Lewinski received his PhD from Union Institute and University in Ohio in 1988.
“He did his courses over the internet,” Haddad says. “At the end of it, they gave him a degree of a PhD. He called himself a police psychologist. I believe at the time I took his deposition, there was nobody else in the United States with that title. He made it up.”
Two years ago, Chicago lawyer Melvin Brooks questioned Lewinski prior to this testimony in a case in which a police officer shot an armed teenager who was running away from him.
In a motion filed with the court, Brooks argued Lewinski’s degree “is not worth the paper it is written on,” and that Lewinski had conceded he is not an expert in biomechanics, use of force, ballistics, or any of the “hard sciences” like anatomy or physics.
Brooks lost his motion to bar the psychologist from testifying.
He also lost the civil suit against the police. In allowing Lewinski to give evidence, the judge cited his “extensive 40 years of experience domestically and abroad,” noting his explanations “were helpful to the jury.”
“You know the courts are buying into it for the most part,” Brooks says. “Which is somewhat unbelievable to me, because it’s really not based on science.”

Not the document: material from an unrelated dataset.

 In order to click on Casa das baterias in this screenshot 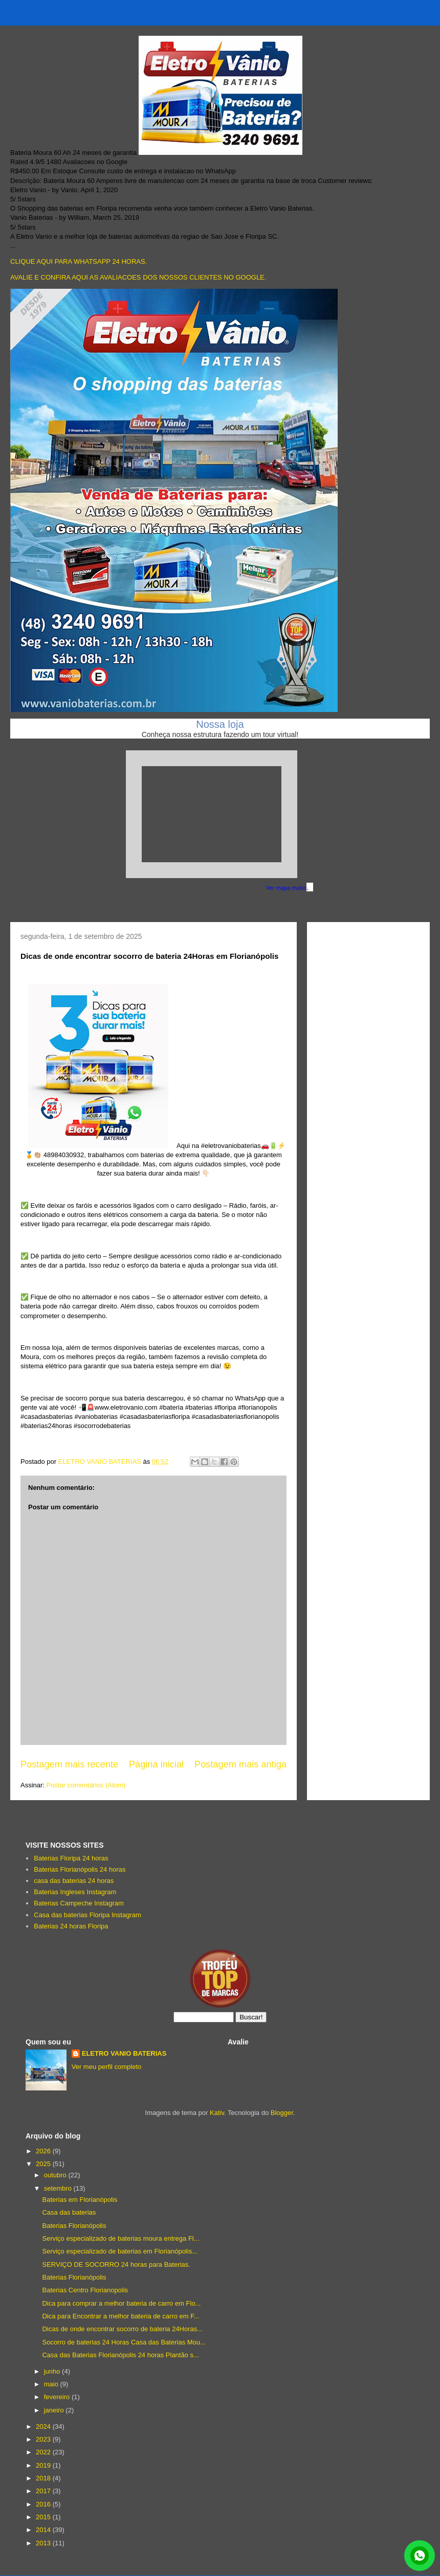, I will do `click(69, 2212)`.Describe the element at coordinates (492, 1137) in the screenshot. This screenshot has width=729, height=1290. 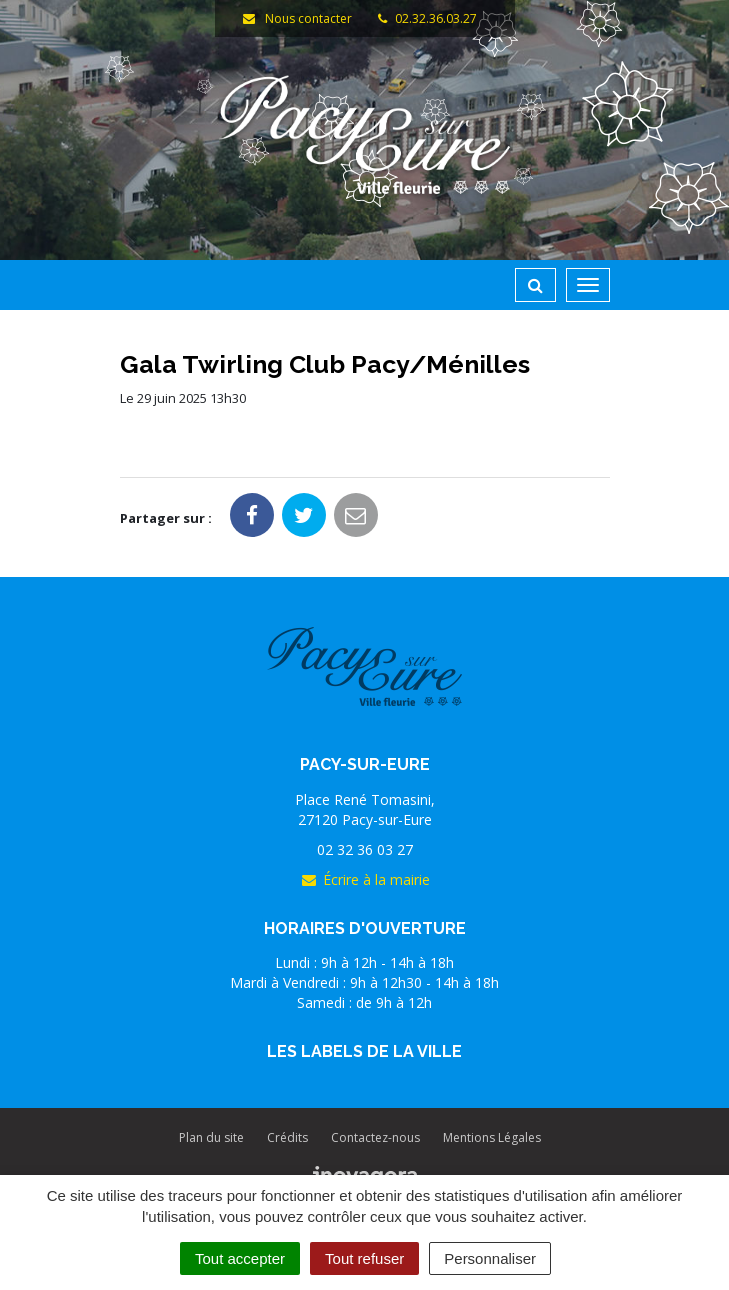
I see `Mentions Légales` at that location.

In analyzing the shooting of Paul Boyd, Lewinski’s opinion was that the stress of the incident rendered the officer who did the shooting, “inattentionally blind.”
“Inattentional blindness” is a subject University of Illinois psychology professor Dan Simons knows well. While at Harvard, he and a colleague conducted experiments which demonstrated people can fail to notice things in front of them if they’re focused on something else. They co-authored a popular book on the subject in 2010.

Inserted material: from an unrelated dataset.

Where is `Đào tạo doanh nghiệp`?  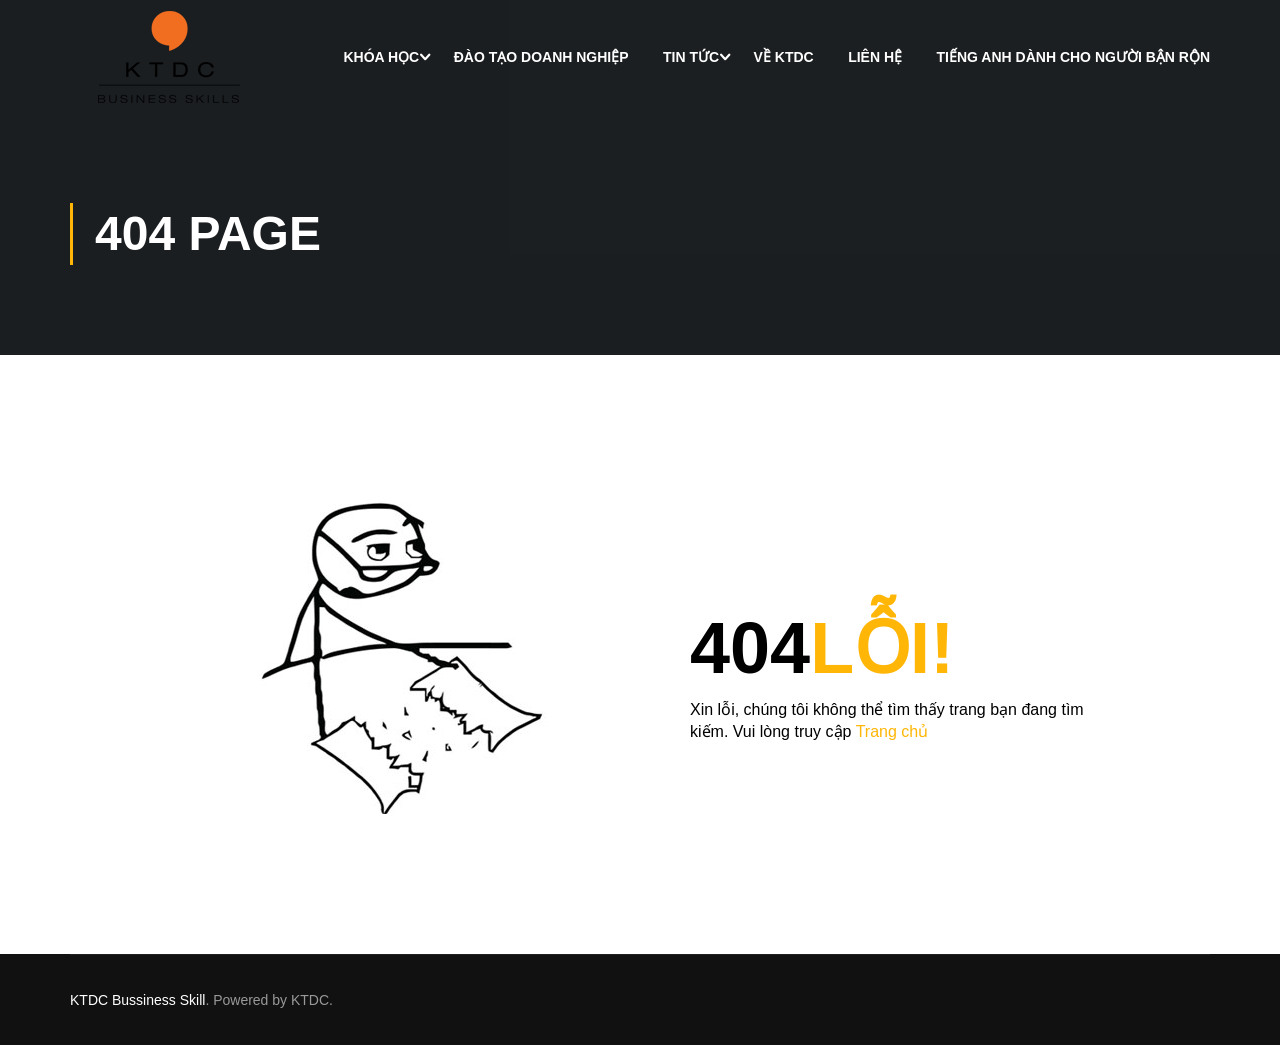 Đào tạo doanh nghiệp is located at coordinates (541, 57).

Simons found that when asked to concentrate on a video of people passing basketballs around, they frequently failed to see a person wearing gorilla suit walk right through the scene.
Simons, who’s studied the phenomenon for 15 years, says he’s asked nearly every week to testify in court for one case or another. He says always declines, because while inattentional blindness may be an explanation for errors in judgement, you can never be certain. As for the Boyd case, Simons is reluctant to weigh in.
“It sounds like a case of misperception as opposed to inattentional blindness,” he offers tentatively.
Simons says years ago, Lewinski asked him to come and talk at one of the many training seminars he offers to law enforcement. Simons declined.
“Within the scientific world, he doesn’t really do anything on inattentional blindness that I know of. So would he count as an expert in the scientific world? No.”